Cole’s eyes seemed to explode. His jaw went even tauter in his dark face. “A reporter,” he said, making an insult of the word. His eyes swept contemptuously over the shorter man before he turned back to Heather. “I’ll come by for you first thing in the morning,” he told her curtly. “Is there anything you want from your apartment? You’ll be at the ranch for a few weeks, at least.”

Heather scribbled “my coat.” She grimaced at the faint amusement in Cole’s eyes. She was superstitious about the ankle-length ermine coat Cole had given her for her eighteenth birthday.
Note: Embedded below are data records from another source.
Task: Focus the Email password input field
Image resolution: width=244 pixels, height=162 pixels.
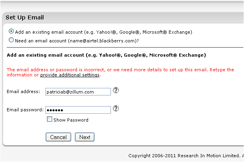Action: coord(78,110)
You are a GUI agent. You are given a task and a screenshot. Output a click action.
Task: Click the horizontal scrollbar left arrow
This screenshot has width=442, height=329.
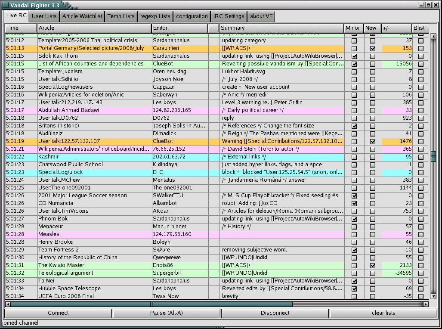8,304
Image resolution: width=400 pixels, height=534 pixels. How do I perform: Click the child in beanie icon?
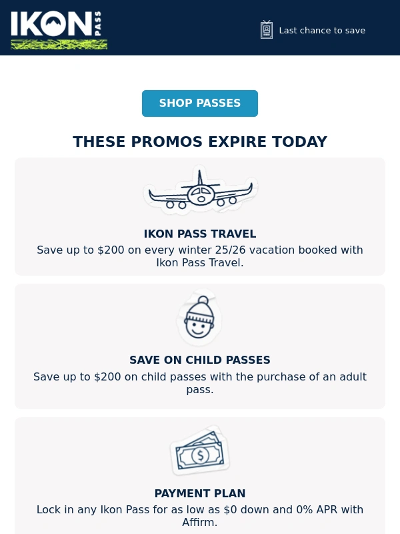point(199,318)
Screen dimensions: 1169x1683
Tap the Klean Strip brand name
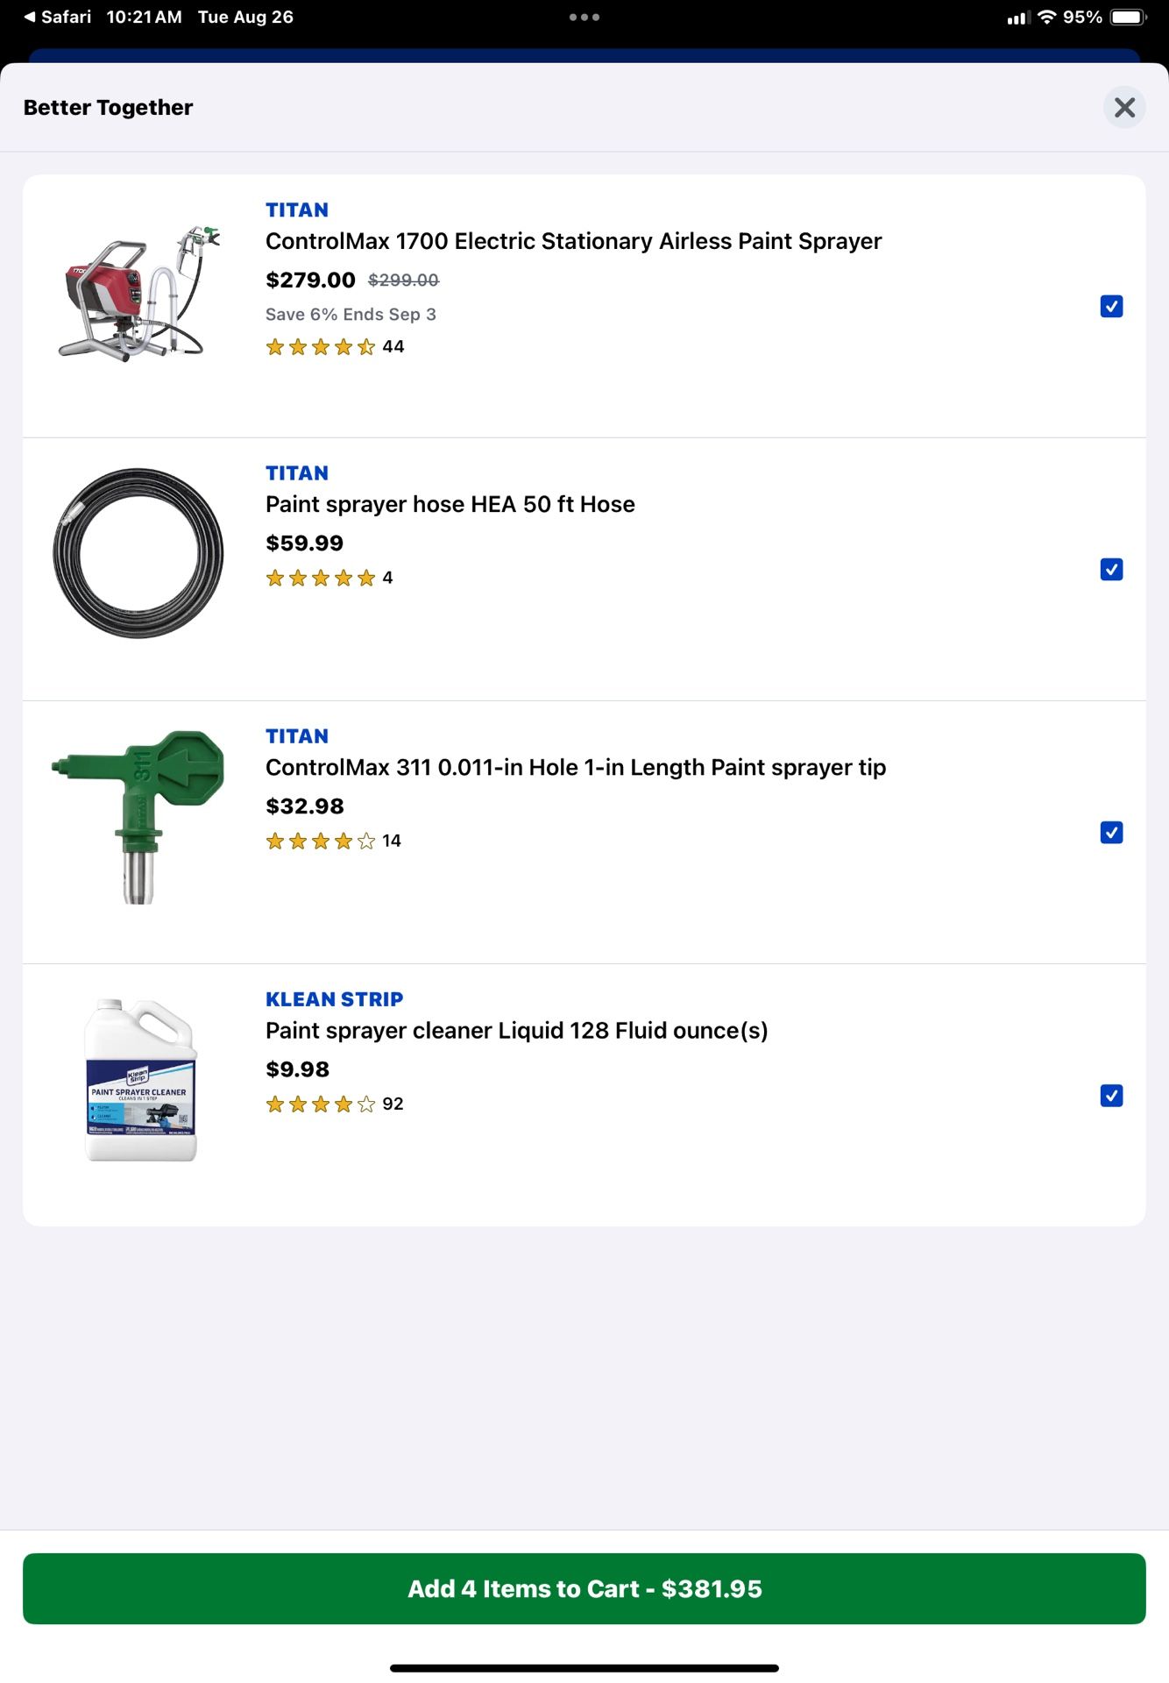tap(334, 999)
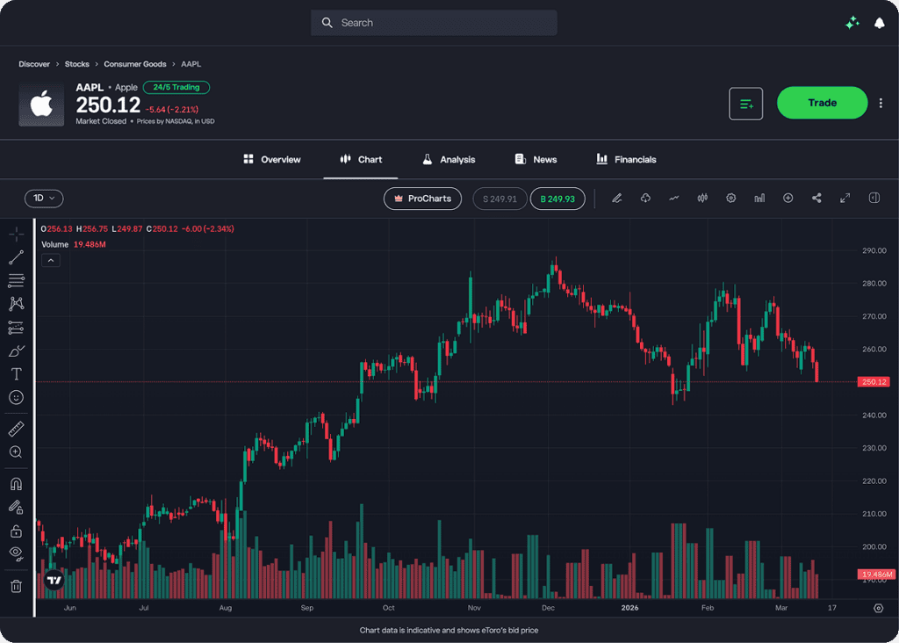
Task: Click the share chart icon
Action: point(816,199)
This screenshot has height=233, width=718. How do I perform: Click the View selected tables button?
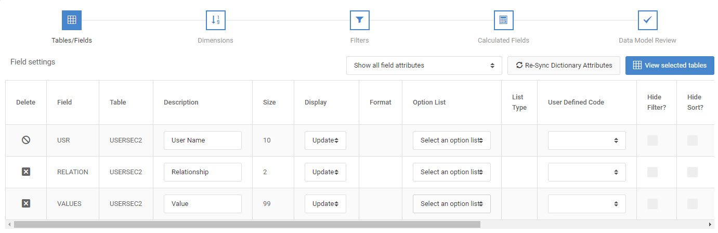point(670,66)
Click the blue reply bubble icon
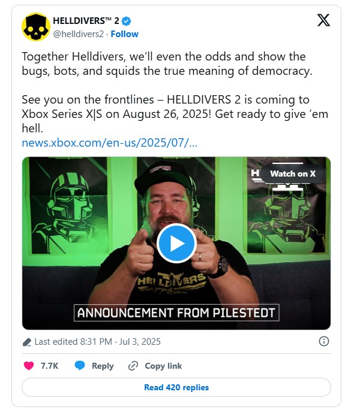Screen dimensions: 354x416 coord(80,366)
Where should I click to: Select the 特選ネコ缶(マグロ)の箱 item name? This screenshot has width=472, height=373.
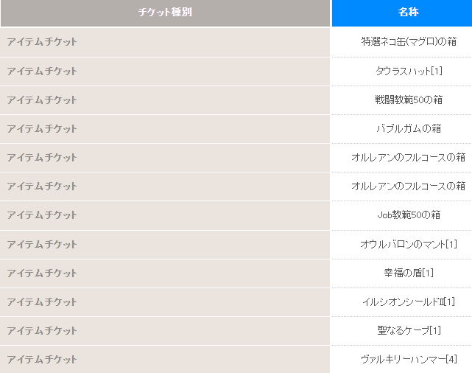[x=409, y=41]
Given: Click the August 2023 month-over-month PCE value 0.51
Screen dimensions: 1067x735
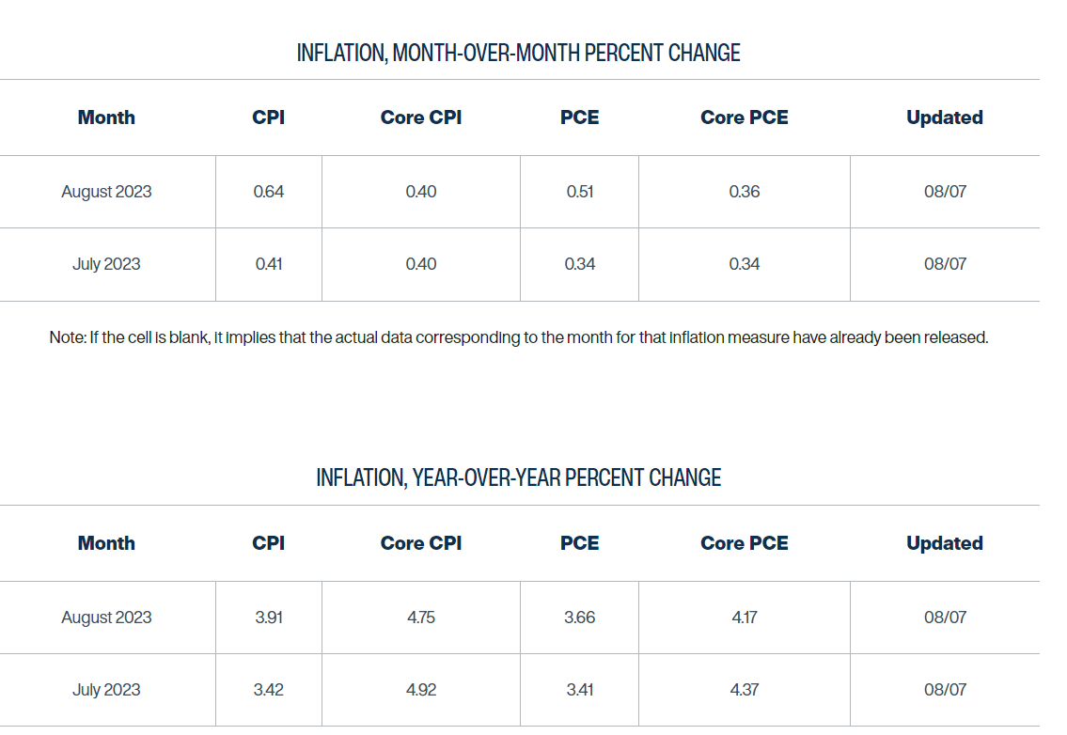Looking at the screenshot, I should click(579, 192).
She never traveled without it.

“I’ll bring it,” he promised. “Anything else?”

“My purse,” she scribbled, “my old one—in the closet.”

He frowned.

“I keep my important papers in it,” she wrote, “and my money.”
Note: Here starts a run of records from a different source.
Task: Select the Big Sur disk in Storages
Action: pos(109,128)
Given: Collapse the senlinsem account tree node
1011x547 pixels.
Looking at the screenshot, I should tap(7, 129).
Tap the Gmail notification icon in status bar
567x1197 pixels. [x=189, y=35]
His eyes narrowed. “You won’t need a bankroll to come home with.”

She sighed with irritation. If only she could talk. She wanted to tell him she didn’t need his handouts…but he read the emotion in her eyes and lifted his head in that arrogant way he had. She could have hit him.

“Can I do anything?” Gil asked, feeling left out.

“We can manage,” Cole said abruptly, sparing the man a glance.

“I’d like to visit Heather while she’s recuperating,” he persisted.

Cole turned around and stared right through him. “The last thing she’s going to need right now are visitors,” he said without even pretending courtesy.

Heather gaped at him. Cole had always been possessive, but now he was acting as though he owned her. Why couldn’t she have visitors?

“Heather needs peace and quiet to get over the trauma of the accident. She’ll heal quicker with family,” Cole added, “and I’m going to take them to Nassau for a week or so, anyway. She can call you when she’s back on her feet.”

Gil hesitated. It was the first time Heather had known him to be without a comeback.

“Get some rest, baby,” Cole told her, bending to brush his hard lips against her hair. “I’ll be here early, so don’t stay up too late with your boyfriend,” he added pointedly. “Good night, Austin,” he said, pinning the other man with his narrowed eyes.

Gil cleared his throat. “You’re right, she does look tired. Good night, little one,” he said, resisting the urge to kiss her before he left. Everett looked frankly dangerous. “Nice to have met you,” he added, pausing to smile at Heather. “I’ll be in touch.”

“Over my dead body,” Cole muttered when he’d gone, and Heather noticed that one lean hand had all but crushed the crown of his Stetson.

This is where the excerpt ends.